Of course, such characterisations are unfair. There are lots of perfectly interesting people who don’t hate women at the Garrick. There is even a significant body of members who would like to open the club fully to both sexes and are actually uncomfortable about the existing discrimination, though not uncomfortable enough to leave. These fine fellows acquit themselves of the prejudice of their co-members because they only joined a club that discriminates against half the population, they don’t actually support the idea. Look, I’m sure they are super guys – I’m just glad we didn’t have to rely on them during the civil rights era.

But listen, will come the retort. The Garrick doesn’t hate women. It loves women. It’s just that women members would “change the character” of the club. They’d talk about periods and network in a vulgar way. It’s a worry; after all when the club first admitted black men, the halls were doubtless littered with new members standing around in chains singing “Old Man River”.

Joanna’s challenge does present the club with something of a problem, however. In the first place all members would acknowledge that she is a fine filly who would grace any establishment. She’s witty, charming, interesting and a decision to refuse her would also make the club look like, well, the kind of place it is.

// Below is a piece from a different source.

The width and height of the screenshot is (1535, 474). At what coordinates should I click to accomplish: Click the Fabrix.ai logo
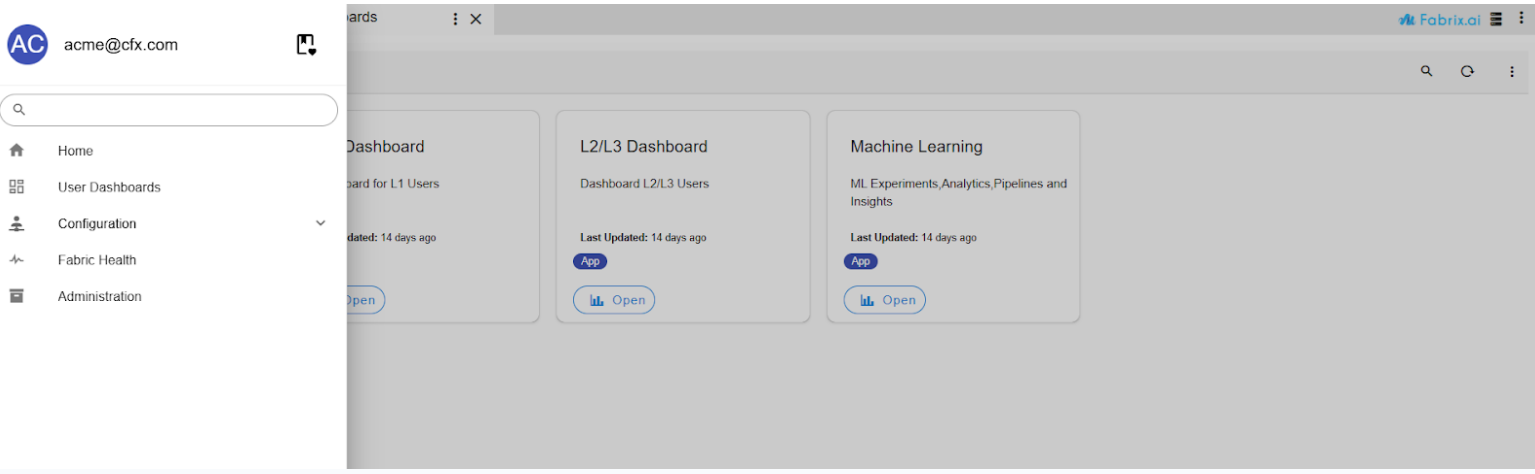tap(1440, 19)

Ironically, members have long been expecting this. A committee member once told me the real problem was that the members’ wives would no longer trust their husbands to spend vast hours there. This was particularly true, he added, of older gents. A London club is a haven for semi-retired types who fancy a bit of conversation and need somewhere to hang out between appointments. It wasn’t that women were objectionable, it was that wives would not like the idea of their husbands “whiling away their lunch hour chatting up Joanna Lumley”.

So be warned Joanna. All right-thinking people support you, but if you do win there are several hundred Viagra-popping members just waiting to meet you.